Without pictures, output exactly the lines running from the line containing "Click the word 'eyeliner' in the hyperlink" to the end of the listing below.

START Dataset records

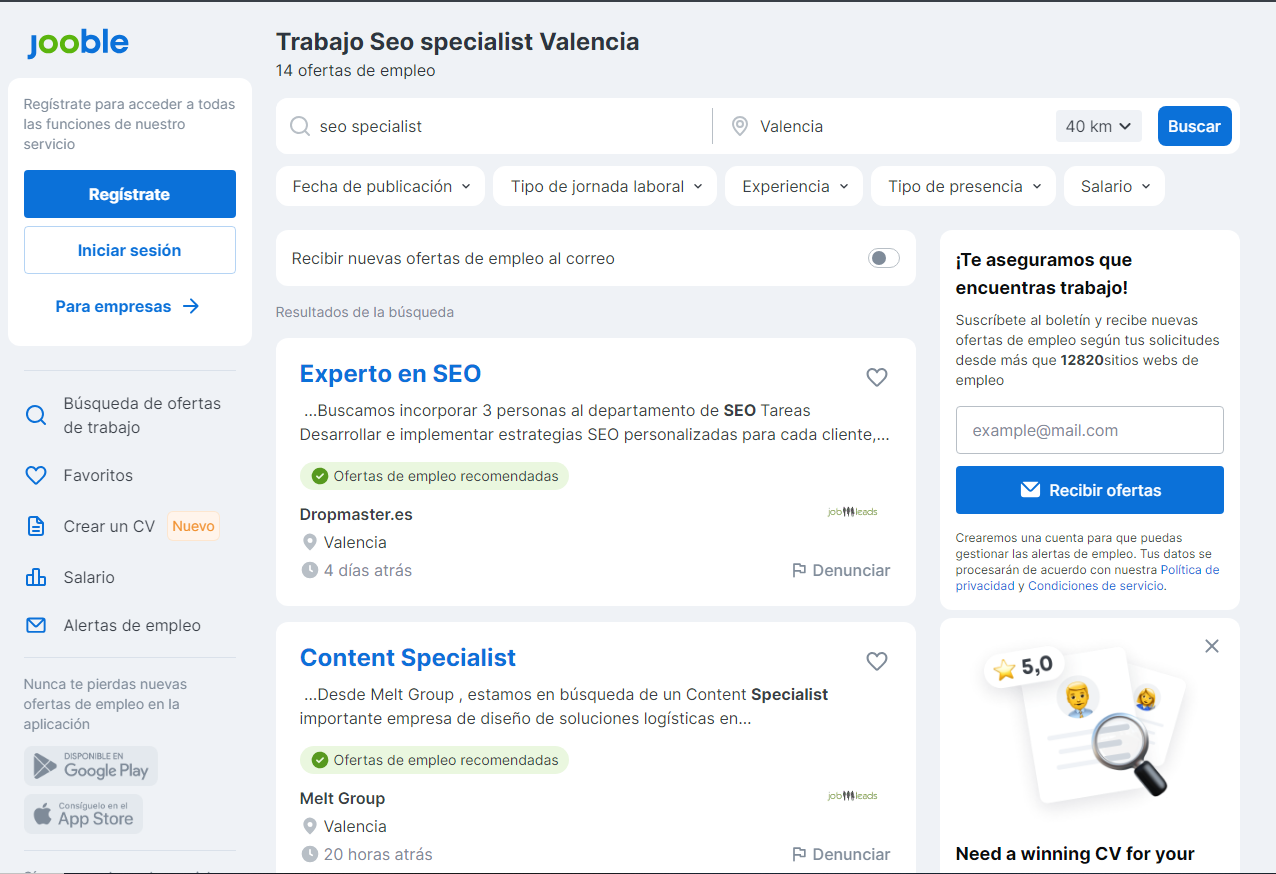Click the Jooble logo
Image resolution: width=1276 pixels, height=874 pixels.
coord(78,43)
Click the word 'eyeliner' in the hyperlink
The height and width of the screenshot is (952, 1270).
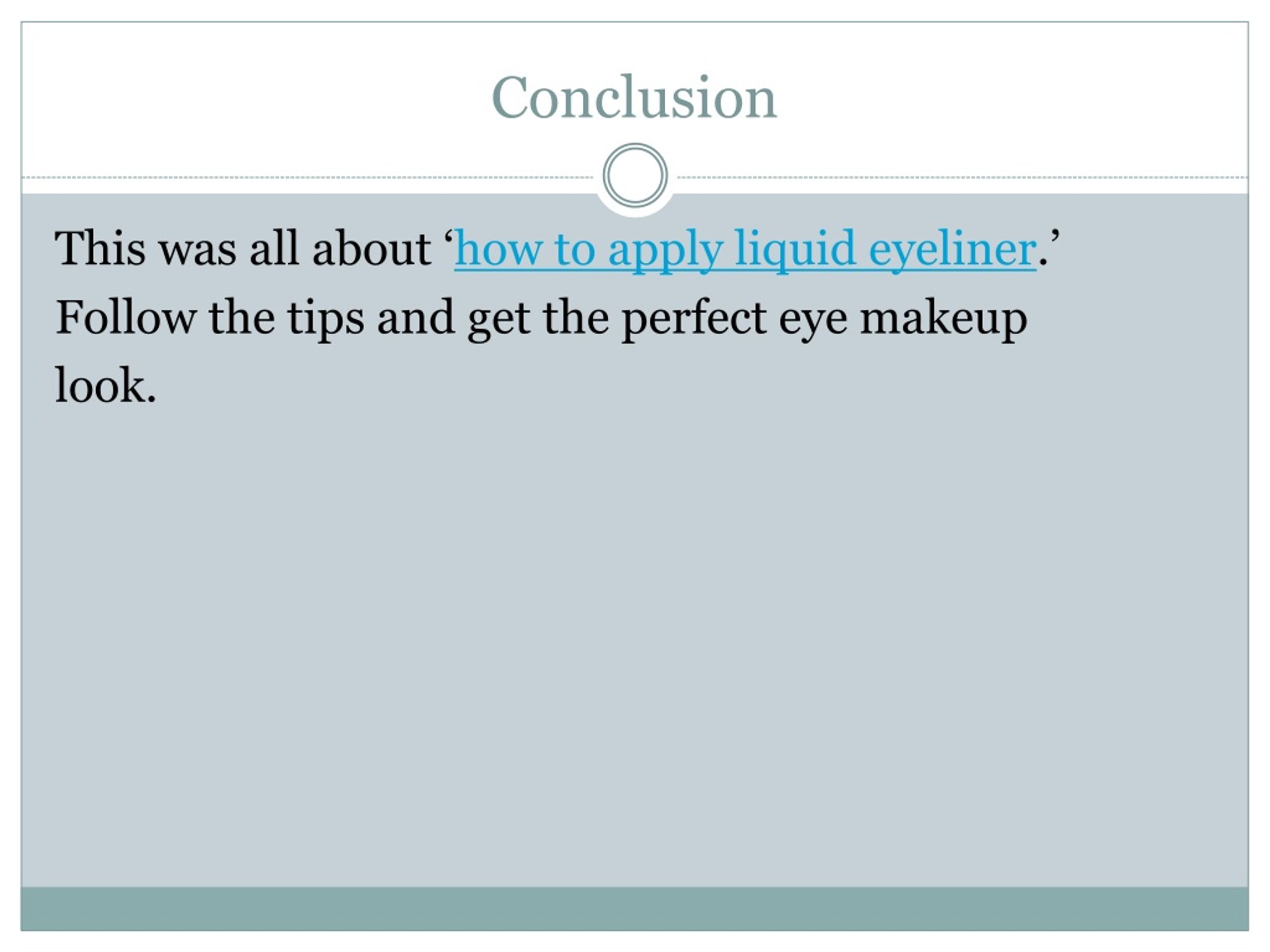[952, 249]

END Dataset records

__Written answer__:
Click the word 'eyeliner' in the hyperlink
The height and width of the screenshot is (952, 1270).
[952, 249]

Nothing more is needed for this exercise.